The closure of the print titles seemed inevitable, but will the Independent thrive on the web?

The moment had long been anticipated in the office the three Independent titles and the London Evening Standard have shared since autumn 2013. But the announced closure of the Independent and its Sunday sister as print titles, spun into a story about the creation of the UK’s first digital-only national newspaper, was a shock nonetheless.

On Friday, staff were called to a meeting on the fourth floor balcony of Northcliffe House addressed by group CEO Steve Auckland and Independent editor Amol Rajan – no appearance from proprietor Evgeny Lebedev in person. There was an apology for the leak about talks to sell the i to Johnston Press; Rajan said how proud he felt of the Indy's fantastic staff.

There followed "town hall" meetings with HR. Management is talking in terms of new jobs rather than number of redundancies – a staff of 50 for the i, around a third of the Independent's current workforce, and reportedly 25 extra jobs on the website. Independent staff will be given priority for i jobs; the large number of casuals who work on the Indy, Sindy and i will not be. A very short window has been established for people to apply for new jobs. In light of multiple rounds of job cuts under the Lebedevs and their predecessors, one employee was stoical, telling Little Atoms that management has been "as fair as they can be".

Why the decision to sell the i and stop printing the Indy now, with substantial cost savings achieved since the Lebedevs took over? Outsiders looking at the presented figures might argue for loss-making, little-watched TV channel London Live to shut instead – but it’s vital face-saving for it to reach the end of its three year licence in March 2017.

"The Independent’s circulation is now less than the number of UK retailers that sell newspapers"

There is good reason, insiders say, for scepticism about figures blurred by cross-charging and cost absorption. The Independent has been losing more than claimed: around £5 million. The Indy’s 40,000 circulation, once bulks are stripped out, is now less than the number of UK retailers that sell newspapers. The i has plateaued too, and its 40p cover price can't be increased without it losing its USP as a value-for-money product. Steve Auckland's task of achieving "cost neutral" operations by September 2016 will be missed: the group has been hit by an unexpected downturn in advertising in the Evening Standard of 15 per cent year on year.

A final consideration is Evgeny Lebedev's reluctance to spend what he refers to as "his own money" on the titles, 18 months after his father stopped funding the papers. The £24 million deal with Johnston Press secures a pot to cover redundancy payments and investment in the Independent website and the Evening Standard: for Lebedev Juniorr, no-brainer.

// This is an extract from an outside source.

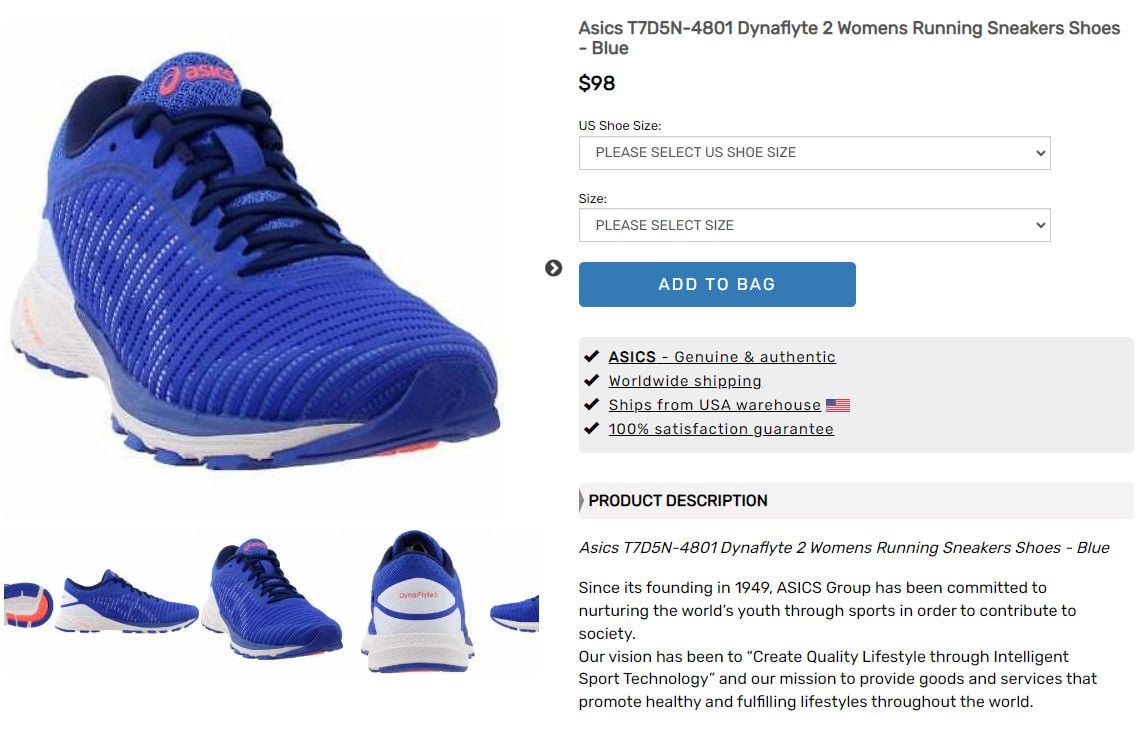Click the main blue shoe product image
Image resolution: width=1136 pixels, height=735 pixels.
[x=254, y=261]
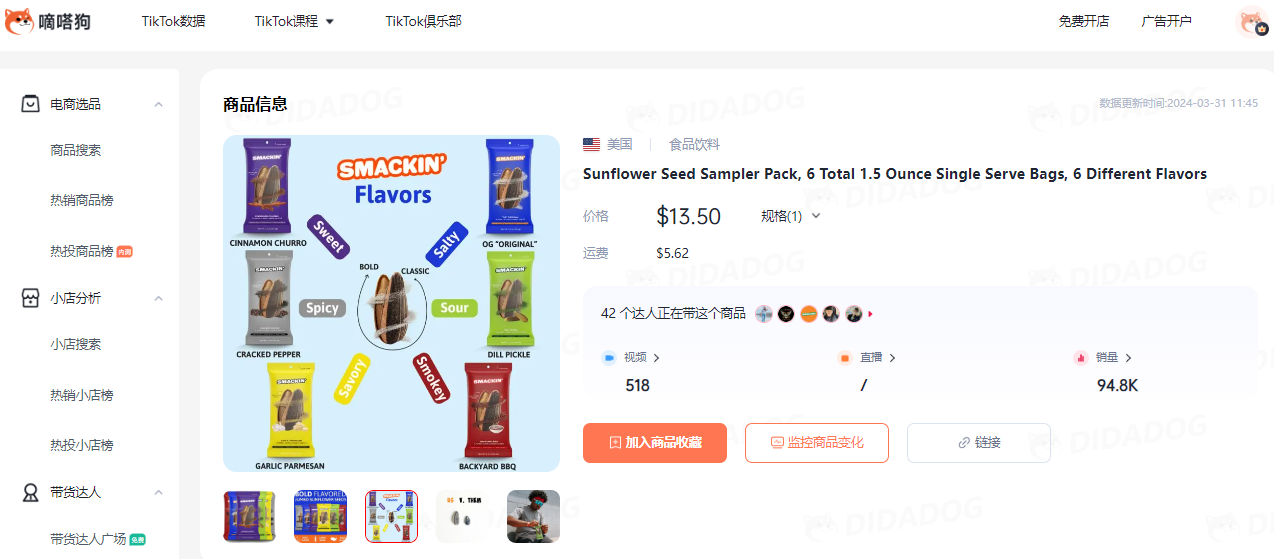Click the Didadog fox logo icon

Creating a strong web-only Independent brand presents a much bigger challenge than the one to keep the print paper afloat. Even with a shrunken readership, a physical paper has visibility and political clout, with its front page broadcast on Newsnight and stories dissected on Sunday breakfast TV. The Independent jumps headlong into the digital world as the fifth player in the market, behind the Mail, Guardian, Telegraph and Mirror. The Guardian has ploughed millions into its digital brand, at huge cost to its balance sheet, to build up 7.8 million unique daily browsers by June 2015.

Amol Rajan’s editor’s letter on Saturday promised huge, ambitious investment, new bureaux across the world and a new subscription mobile app. Is management prepared to invest to retain the journalistic names it has now and add more big hitters, then find a way to monetise the content?

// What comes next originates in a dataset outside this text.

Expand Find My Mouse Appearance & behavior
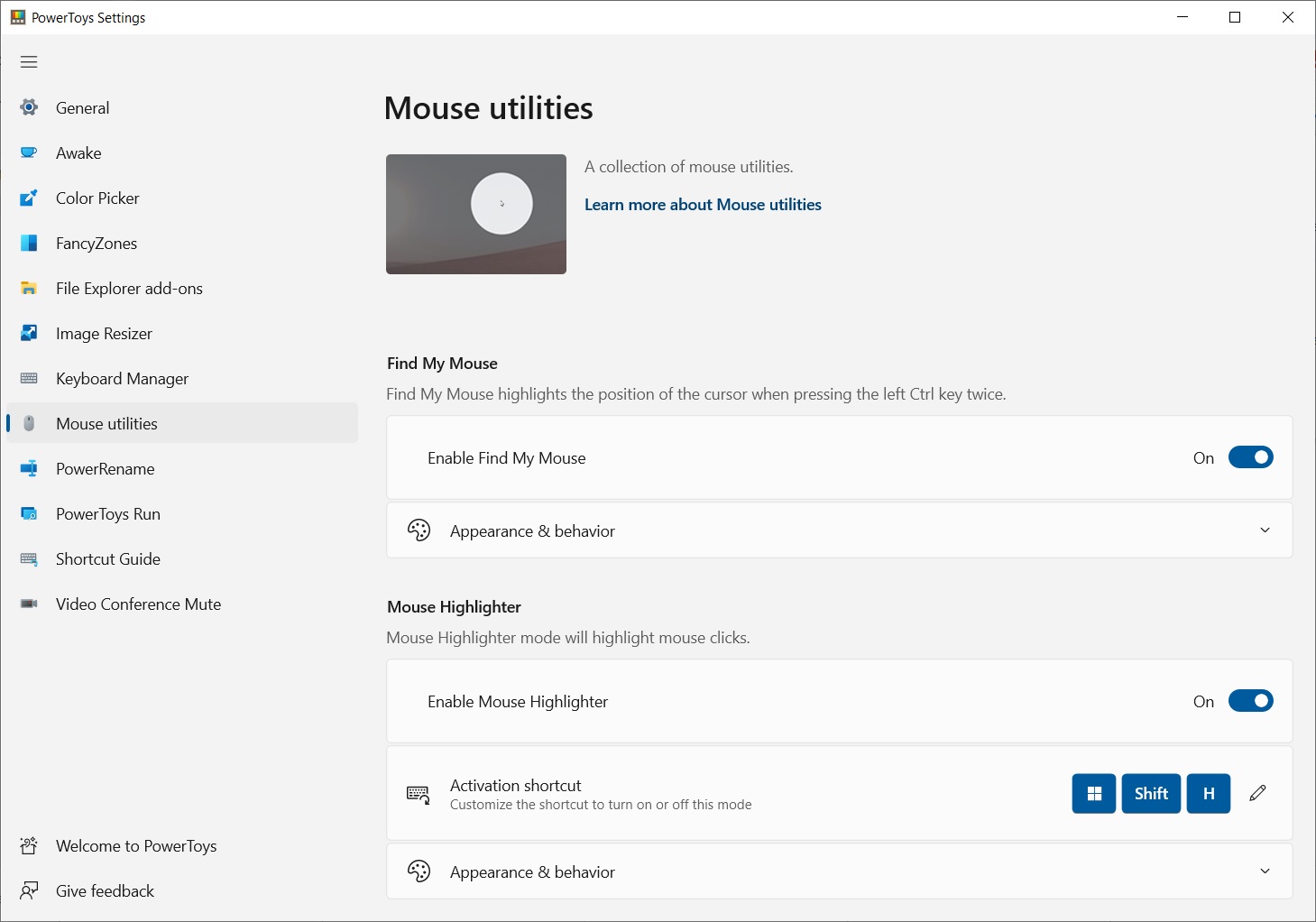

Independent co-founder Stephen Glover remarked to Little Atoms that in the 1980s, the newly launched Indy "caught the zeitgeist – you saw young people wanting to be seen carrying [it]. It said something about them: it was beautifully designed, it had foreign correspondents in the Philippines, it was serious". He speaks highly of Rajan, for having "with a tiny budget, recreated something of the spirit of the early Independent. All the things I've said about transferring the values of the Indy to online, he would do". But will he, Glover asks, be in a position to do so? His role is to be that of a nebulous "editor-at-large"; he is shortly due to go on paternity leave. The Independent website for which Rajan developed the Voices opinion platform has subsequently gone big on clickbait, with around 80 per cent of the content it carries not appearing in the newspaper. Senior Independent journalists feel furious and "betrayed" by the route it has taken. Can this dissonance be addressed, and quality assured? One experienced freelancer at the titles said the print journalists are scathing of the paper's web offering: "How Lebedev thinks he can monetise it, with or without a paywall, is beyond us."

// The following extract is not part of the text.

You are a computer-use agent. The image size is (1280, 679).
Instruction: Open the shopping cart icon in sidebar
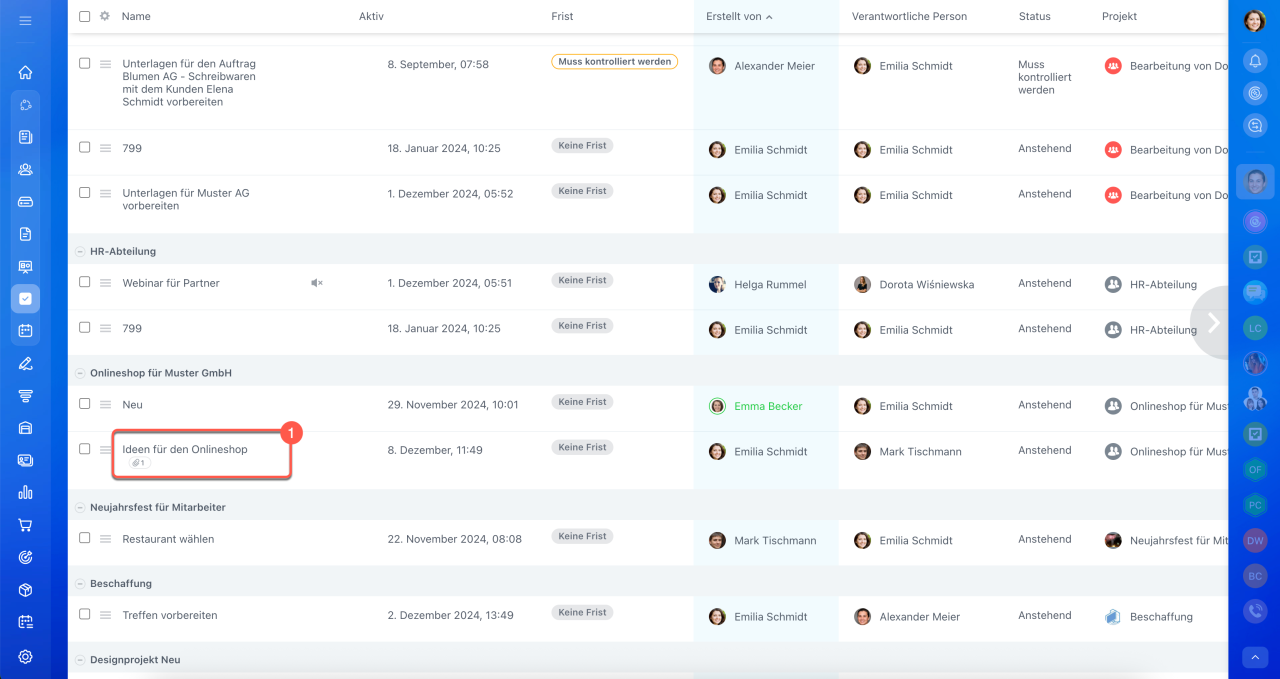click(25, 525)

There’s an irony in Rajan’s retweets of messages from the Indy's well-wishers – they attest to the special character of the print titles at the same time as recognising, even if only in the choice of medium, that digital is the future. In an online world where people access news stories through social media and have little loyalty to titles, how will the Independent hold its own? As Glover observes, "there's an awful lot of stuff out there".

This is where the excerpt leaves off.